A court decision concerning contentious judicial appointments was on Wednesday depicted as a victory by both the government and a civil society group seeking to nullify the appointments. 

In a ruling passed on Wednesday morning, a civil court found that Repubblika did not have a juridical interest in the issue under Maltese law but deferred a decision about whether the case should be referred to the European Court of Justice, reserving that decision to a later date.   

Repubblika is seeking to nullify the appointment of six new members of the judiciary, saying no new members should have been added to the bench until a revised system of appointments was in place.   

In a judgment handed out on Wednesday morning, Mr Justice Mark Chetcuti found that the group did not have interest under Maltese law.  As a result, its request to block the introduction of the six new judicial members could not be acceded to.

The court however postponed a decision about whether to refer the group's complaint to the ECJ, saying it would rule on that matter at a later stage once it heard evidence.

It noted that the ECJ was hearing a case concerning similar matters against Poland. The outcome of that case would provide "redeeming guidance" for the court's decision, it said. 

Repubblika can now choose to appeal the court’s decision that it has no juridical interest in the case under local law. 
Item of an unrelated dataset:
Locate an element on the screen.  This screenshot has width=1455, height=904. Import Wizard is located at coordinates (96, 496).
Each party will have its own interpretation... but that does not give the government the right to lie about facts. - Repubblika

The Attorney General, on the other hand, can choose to appeal the court's rejection of other pleas in the case.   
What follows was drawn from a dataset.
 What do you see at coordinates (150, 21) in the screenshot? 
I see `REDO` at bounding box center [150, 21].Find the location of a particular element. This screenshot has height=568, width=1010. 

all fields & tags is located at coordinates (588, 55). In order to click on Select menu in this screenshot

The case will now proceed next week. 

Both sides declare victory

Both sides of the case quickly pounced on the judgment and declared it a victory for their respective sides.

In a statement, the government said that the court had denied the group's application, signed by lawyers Simon Busuttil and Jason Azzopardi, to freeze judicial appointments. 
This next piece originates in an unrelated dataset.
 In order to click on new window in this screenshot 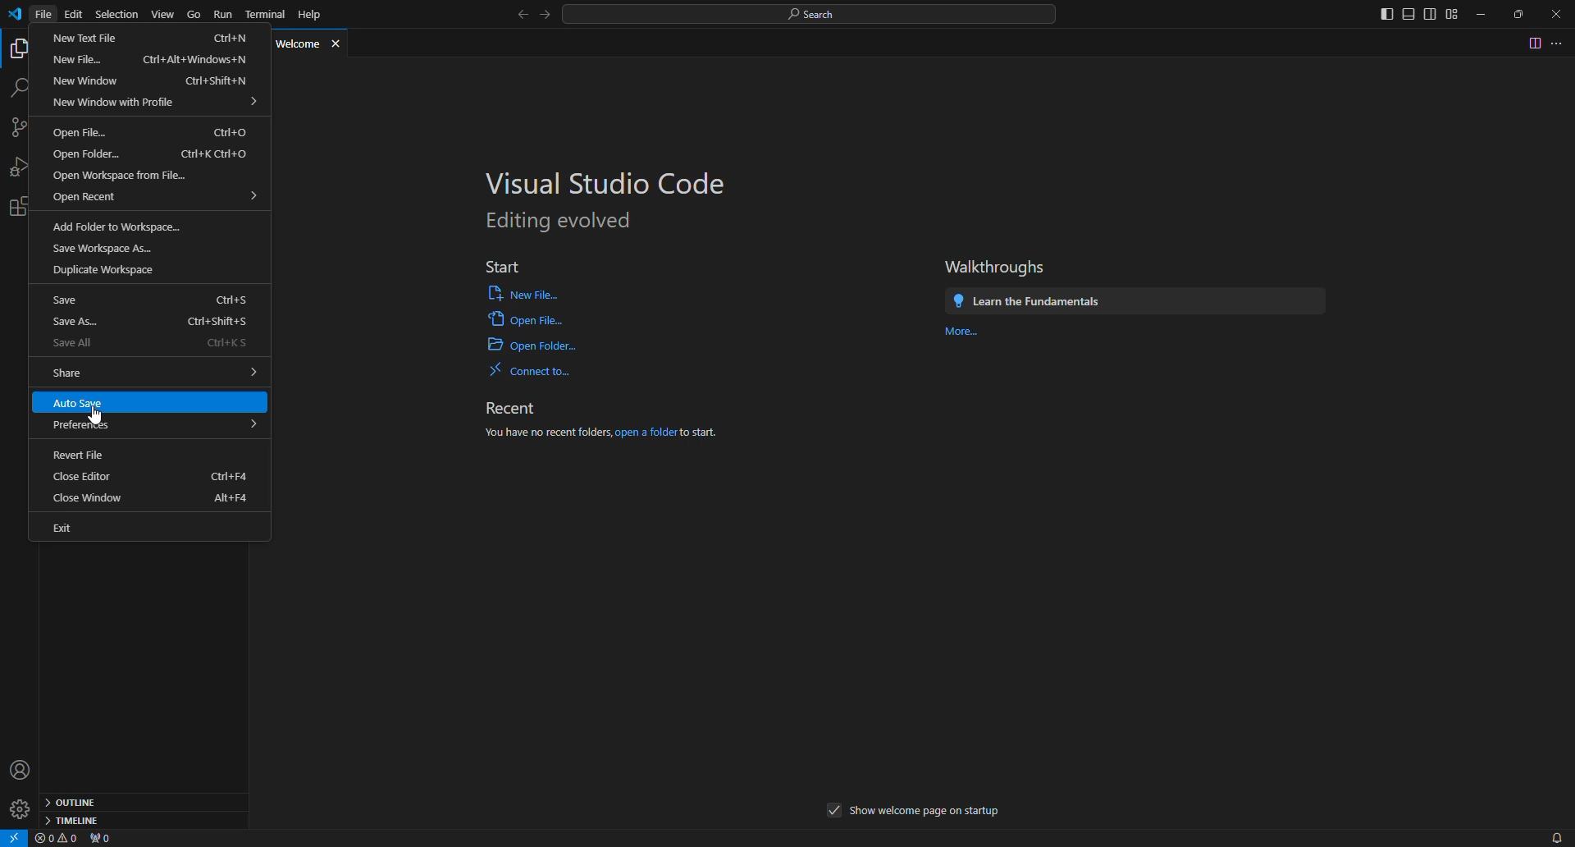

"The same court did not accede to a request to refer the case to European courts," the statement added.  

That claim was slammed as an outright "lie" by Repubblika. 

"Each party will have its own interpretation of what the court has ruled," the group said. "But that does not give the government the right to lie about facts". 

The government's head of communications, Kurt Farrugia, wrote on Twitter "reforms will continue. Political games should stay out of courts".    

Lawyer and PN MP Simon Busuttil, on the other hand, said that the court had "just rejected the Attorney General’s request to throw out the case on the independence of the judiciary. The case will go on."  

In a statement, Repubblika said that the court had "rejected the government’s claim that Repubblika has no legal standing" in its argument that judicial appointments should only happen once the current system was overhauled. 

"The Court found that Repubblika was eligible to make this claim under the Charter of Fundamental Rights of the European Union that was one of three legal bases Repubblika cited to claim its right to make this complaint," it said. 

Venice Commission

Repubblika's court case is based on a Council of Europe assessment that Malta's current system of appointing judges and magistrates “falls short of ensuring judicial independence”. 

The government had chosen to appoint six new members to the bench despite that critique.

Prime Minister Joseph Muscat had slammed Repubblika's attempts to block the process as “absurd” and argued that the Venice Commission’s recommendations were not binding.  

The legal tussle had been described as one of Malta’s foremost legal scholars as “the worst constitutional mess” since independence.